In a quiet moment of the tour, as our bus went down a nondescript section of road, Sergio explained that right where we were driving a car-bomb ordered by Escobar had been detonated in order to assassinate one or another of his rivals. Another car that was on the road that day and was caught in the blast was driven by Escobar’s best friend in childhood and had his best friend’s mother inside. In Medellín, the locals had a wry joke they would say around Christmas time. “What did Escobar get for his daughter for Christmas this year?” the riddle went- “The Barbie Car-Bomb” was the answer.

Medellín, a beautiful, relatively safe and enjoyable city today, was then in the grip of an increasingly out of control cycle of narco-terrorist violence. Escobar had a loyal army of local assassins, trained by ex-Israeli special forces instructors to ride motorcycles beside their targets while they were driving and put a gun through the window, a few quick shots and they would ride away leaving their targets dead in their cars. Colombia is a Catholic country, and Catholics are, by and large, a superstitious lot. Before a hit, these men would pray to the Virgin to bless their actions and bring them good luck.

The Rosa Mistica in Medellín, widely believed to grant good luck to the faithful

Escobar’s personal fortune was estimated at around $80 billion US dollars, but with so much money laundering and shady dealing it was impossible to tell how much money he really controlled. Before the United States DEA mobilised massively to combat the cocaine traffic, Escobar had bought his own Caribbean island to transform into one big cocaine production factory and even had his own submarines to enable clandestine shipping.

Back in Medellín, Escobar’s cousin was busy keeping accounts, laundering money through legitimate enterprise in big business construction contracts and a myriad of other businesses. This building, named Ovni, was built by Escobar as the central office for his money laundering operation. It was repossessed by the government after Escobar’s death and it is now used as a rehabilitation clinic for recovering drug addicts.

'Ovni' building- once Escobar crime HQ, now a big rehab clinic

And still, the bombs kept dropping. Escobar’s great fear was that an extradition treaty would be signed between Colombia and the USA, putting him right where he did not want to be, in U.S. hands. The Liberal government was close to such an agreement and the noose was tightening on Escobar; he was becoming increasingly desperate. In a single year, 150 police officers were killed in Medellín alone, after Escobar offered $1-$5 million Colombian Pesos to anyone who killed a cop. Stop and think about that for a minute. Imagine that in your city a police officer was shot dead for money, then another two were killed the same way that week. Then imagine this continuing every week for, say, a whole year. When Sergio was a kid, his mother didn’t let him outside after dark, it was just too dangerous.
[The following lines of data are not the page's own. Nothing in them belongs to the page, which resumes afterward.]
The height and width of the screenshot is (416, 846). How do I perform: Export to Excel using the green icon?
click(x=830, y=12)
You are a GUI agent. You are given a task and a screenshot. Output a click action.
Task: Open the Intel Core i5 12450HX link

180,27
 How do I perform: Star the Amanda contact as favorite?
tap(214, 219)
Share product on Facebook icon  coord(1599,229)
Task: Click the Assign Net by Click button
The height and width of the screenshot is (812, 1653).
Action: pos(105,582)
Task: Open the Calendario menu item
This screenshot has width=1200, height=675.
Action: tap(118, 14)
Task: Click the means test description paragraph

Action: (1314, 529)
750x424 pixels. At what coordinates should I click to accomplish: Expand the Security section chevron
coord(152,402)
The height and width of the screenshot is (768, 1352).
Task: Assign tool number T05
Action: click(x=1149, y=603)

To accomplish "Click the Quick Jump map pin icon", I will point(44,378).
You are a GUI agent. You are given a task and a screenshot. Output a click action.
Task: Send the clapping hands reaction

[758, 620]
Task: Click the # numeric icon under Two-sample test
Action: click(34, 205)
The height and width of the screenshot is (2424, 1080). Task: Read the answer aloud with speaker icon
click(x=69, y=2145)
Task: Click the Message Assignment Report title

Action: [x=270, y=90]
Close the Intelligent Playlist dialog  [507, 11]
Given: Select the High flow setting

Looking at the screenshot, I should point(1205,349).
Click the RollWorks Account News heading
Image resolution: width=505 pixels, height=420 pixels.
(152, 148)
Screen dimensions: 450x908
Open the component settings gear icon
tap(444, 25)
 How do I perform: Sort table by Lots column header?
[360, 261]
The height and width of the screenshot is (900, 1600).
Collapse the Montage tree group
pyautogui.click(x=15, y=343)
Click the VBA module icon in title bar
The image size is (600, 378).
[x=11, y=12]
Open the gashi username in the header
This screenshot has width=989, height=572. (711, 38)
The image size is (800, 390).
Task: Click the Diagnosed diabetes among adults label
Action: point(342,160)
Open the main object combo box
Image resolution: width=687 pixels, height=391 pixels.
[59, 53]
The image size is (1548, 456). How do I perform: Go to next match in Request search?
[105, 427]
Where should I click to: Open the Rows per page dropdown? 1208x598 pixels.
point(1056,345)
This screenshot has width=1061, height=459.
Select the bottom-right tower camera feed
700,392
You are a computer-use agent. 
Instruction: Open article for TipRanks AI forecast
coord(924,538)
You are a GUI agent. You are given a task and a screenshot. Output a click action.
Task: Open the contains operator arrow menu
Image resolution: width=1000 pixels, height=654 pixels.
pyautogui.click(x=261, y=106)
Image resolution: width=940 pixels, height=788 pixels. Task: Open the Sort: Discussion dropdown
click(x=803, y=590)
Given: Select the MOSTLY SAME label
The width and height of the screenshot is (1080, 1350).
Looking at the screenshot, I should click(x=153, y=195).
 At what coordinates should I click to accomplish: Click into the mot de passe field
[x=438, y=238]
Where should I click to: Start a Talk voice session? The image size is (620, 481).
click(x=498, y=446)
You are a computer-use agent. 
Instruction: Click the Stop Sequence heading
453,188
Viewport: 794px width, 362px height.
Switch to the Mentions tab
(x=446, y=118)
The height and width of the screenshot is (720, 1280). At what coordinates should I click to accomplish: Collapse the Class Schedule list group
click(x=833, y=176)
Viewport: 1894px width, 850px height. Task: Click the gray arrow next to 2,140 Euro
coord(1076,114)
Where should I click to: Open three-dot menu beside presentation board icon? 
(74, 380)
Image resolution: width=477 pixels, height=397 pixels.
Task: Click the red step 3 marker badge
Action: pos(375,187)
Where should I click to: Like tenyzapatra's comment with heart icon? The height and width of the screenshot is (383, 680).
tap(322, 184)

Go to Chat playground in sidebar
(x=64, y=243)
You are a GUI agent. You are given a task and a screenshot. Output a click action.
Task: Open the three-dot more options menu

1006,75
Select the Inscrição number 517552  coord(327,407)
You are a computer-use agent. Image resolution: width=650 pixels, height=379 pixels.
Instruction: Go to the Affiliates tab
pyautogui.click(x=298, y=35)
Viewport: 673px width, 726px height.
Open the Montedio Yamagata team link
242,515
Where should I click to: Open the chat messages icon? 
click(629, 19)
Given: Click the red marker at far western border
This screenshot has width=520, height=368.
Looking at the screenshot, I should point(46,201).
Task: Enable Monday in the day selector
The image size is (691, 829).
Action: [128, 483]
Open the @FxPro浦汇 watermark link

Pablo car-bombed police stations and military installations. At one stage a presidential candidate he didn’t like was known to be taking a flight between Bogotá and Cali, so Escobar blew up the plane, killing all 107 passengers aboard. As it happened, the candidate had decided not to take that flight after all.

Probably the creepiest thing about the tour was the lingering sense of chaos that was ‘not so long ago’, and the sense that now no one wants to touch these relics of the past, as if they are cursed. The house where Escobar was killed was vacant for years, until an unsuperstitious buyer moved into it.

Escobar barrio- he was shot on the roof of this house

Buildings that were being financed by Escobar and built in the ‘concrete-block’ Escobar building style but were unfinished remain that way today. Light aircraft used by Escobar to traffic cocaine were seized by the police and parked at the back of the airport- uncertain what to do with them, their rotting hulks remain there now.

Unfinished- the remains of an Escobar building project

The remains of a few of Pablo's light aircraft

We wrapped up the tour with a visit to Escobar’s grave and it rained on us in a sudden downpour. Sergio liked my wristwatch and he told me so, he used to have a similar one but the display was a little bit different. Sergio was a law student when he wasn’t tour guiding. We played some table tennis back at the hostel before we parted ways.